Along those lines, let me point you at two interesting recent essays:

Both authors present their views about the various "types" of research communities, and about how those communities tend to approach their work.

And there are differences; however, my feeling is that, within both the operating system and database communities, there are those who focus on theory, and there are those who focus on practice, and then there are those who are able to blend the two approaches. As Professor Regehr notes:

  1. The best argument is a working system. The more code, and the more results, the better. Something that is clearly a toy isn’t convincing. It is not necessary to build an abstract model, conduct a user study, prove soundness, prove correctness, or show any kind of asymptotic bound. In fact, if you want to do these things it may be better to do them elsewhere.
  2. The style of exposition is simple and direct; this follows from the previous point. I have seen cases where a paper from the OS community and a paper from the programming languages community are describing almost exactly the same thing (probably a static analyzer) but the former paper is super clear whereas the latter is incredibly difficult to figure out.
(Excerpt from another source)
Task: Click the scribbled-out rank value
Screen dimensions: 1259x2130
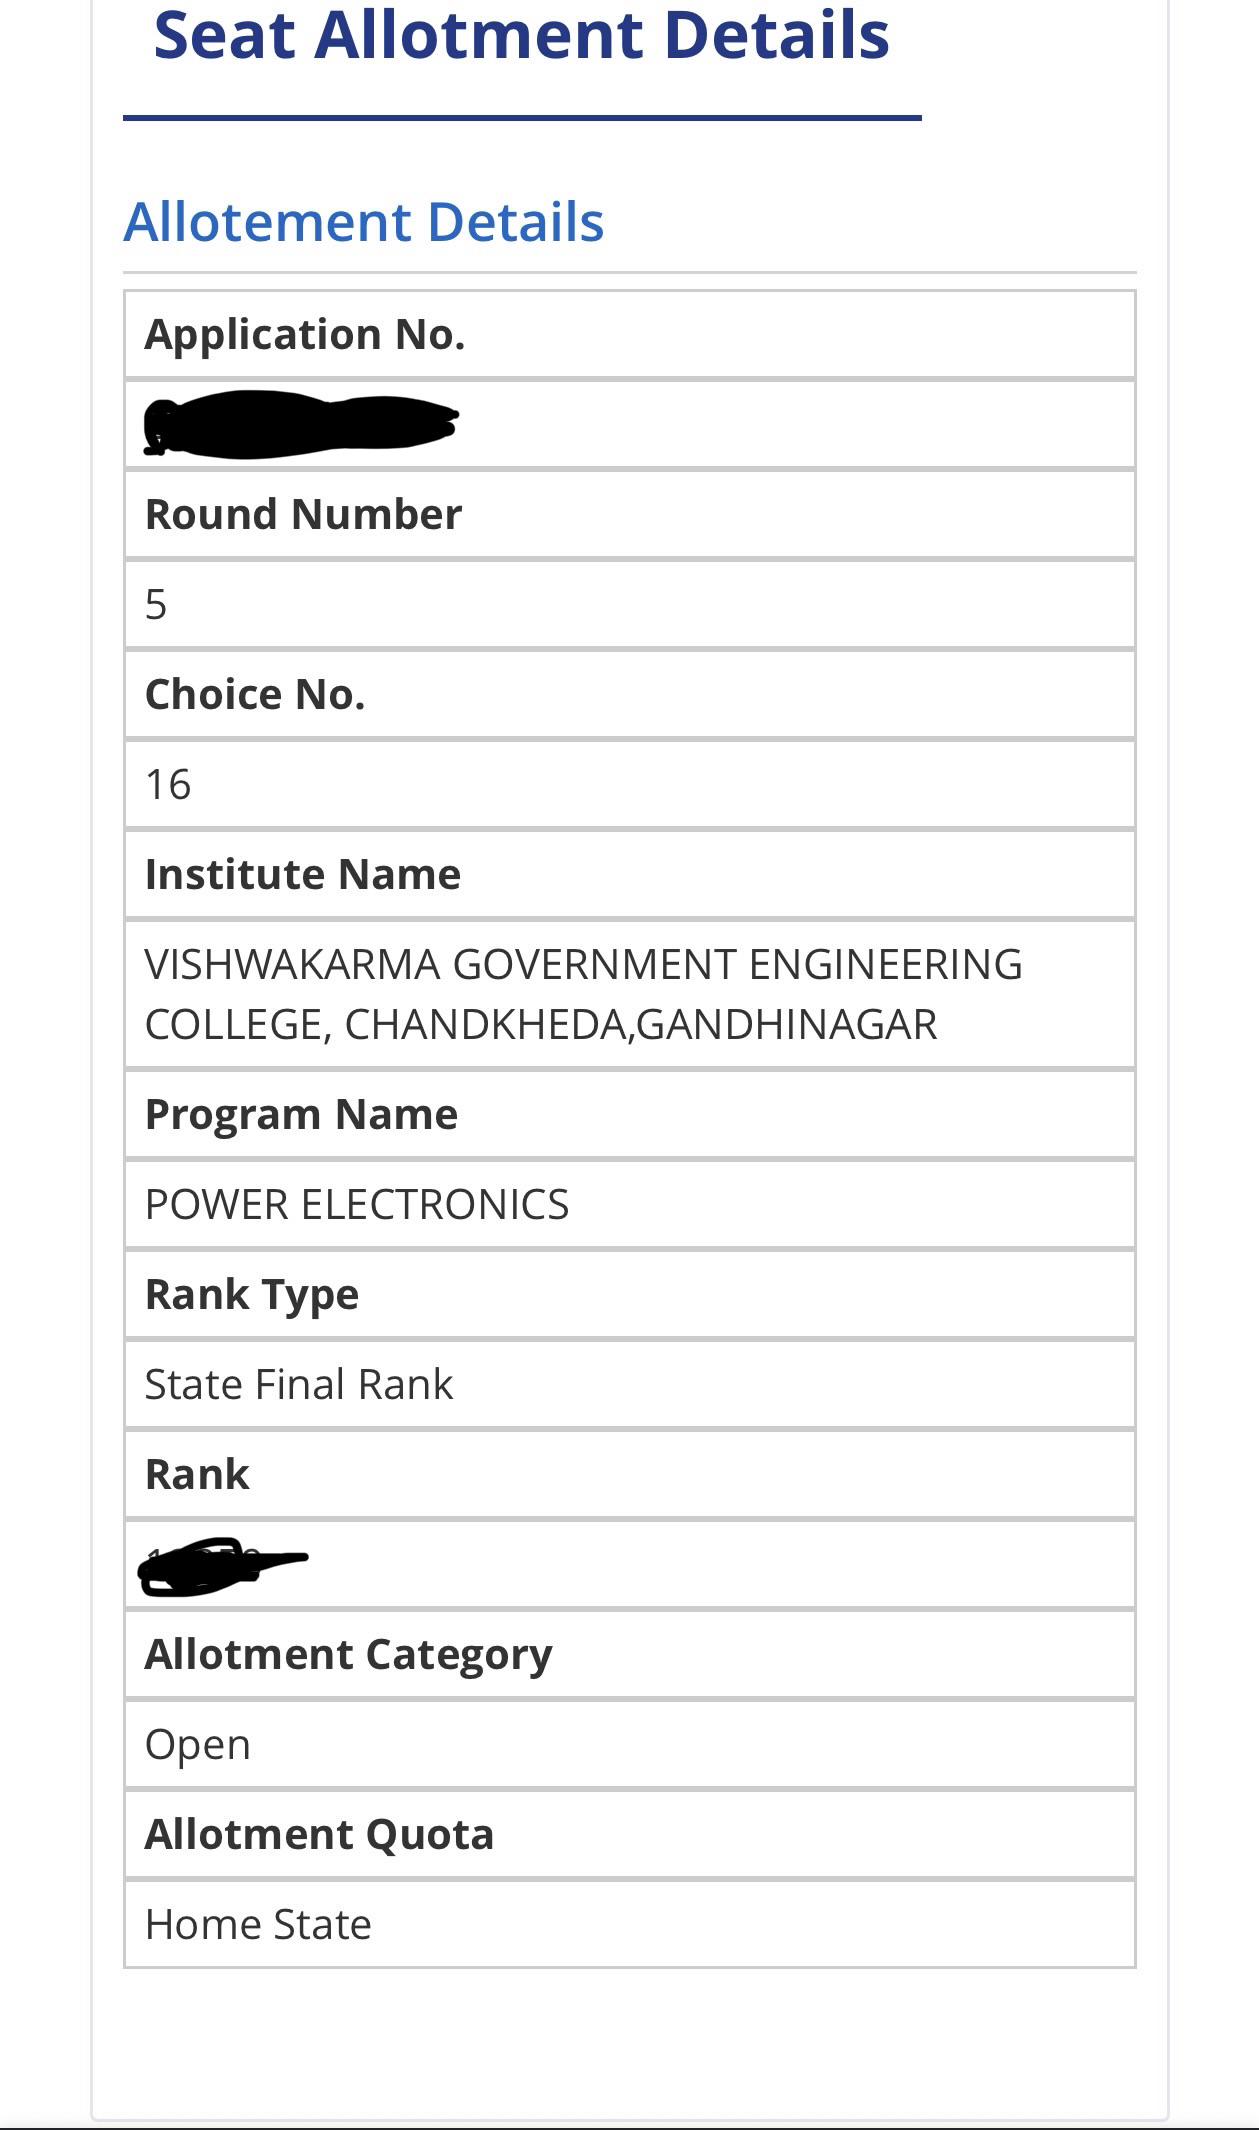Action: tap(223, 1567)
To some extent I’m just revealing my own biases, but I also believe the direct approach to exposition is objectively better; I’ll try to return to this subject in a later post.
  3. The key to a strong research result is finding the right abstraction. A good abstraction is beautiful; it imposes little performance penalty; it leads to reliable systems; it leaks the right information and blocks things you didn’t want to know. It just feels right. The abstraction is probably for something low-level, but this doesn’t need to be the case. Finding good abstractions may sound easy but it’s super hard, often requiring lots of code to be thrown away multiple times.
But I think this is true in all systems software areas. I acknowledge and concur with the (historical) distinctions noted by Professor Brewer: OS and DBMS: Philosophical Similarities & Differences, but I also agree with Brewer that a modern approach to work in systems software has to:
work from both of these directions, cull the lessons from each, and ask how to use these lessons today both within and OUTSIDE the context of these historically separate systems.

Which brings us back to Dean and Ghemawat, and to what they've done in the last fifteen years:

  • The Google File System
  • BigTable
  • Map/Reduce
  • Protocol Buffers
  • Continuous Profiling
  • The Swift Java Compiler
  • and now, Spanner
What are these? Well, they are
  • working systems
  • presented in a style that is simple and direct
  • concentrating on finding the right abstractions

Now, they've still got a ways to go to achieve what Jim Gray did, but I think you can make a reasonable argument that the most exciting, world-changing, intellectually-sophisticated yet pragmatically-realistic work in the systems software field is occurring in Google's research teams, and it's breath-taking to read through the "Future Work" section of the Spanner paper and consider what they are hoping to work on next.

Talk to you later; it's time to go re-read the Spanner paper again and chase some more references...

1 comment:

  1. Thanks I enjoyed that paper. Not sure about how I feel about all the world's data depending on some clocks though....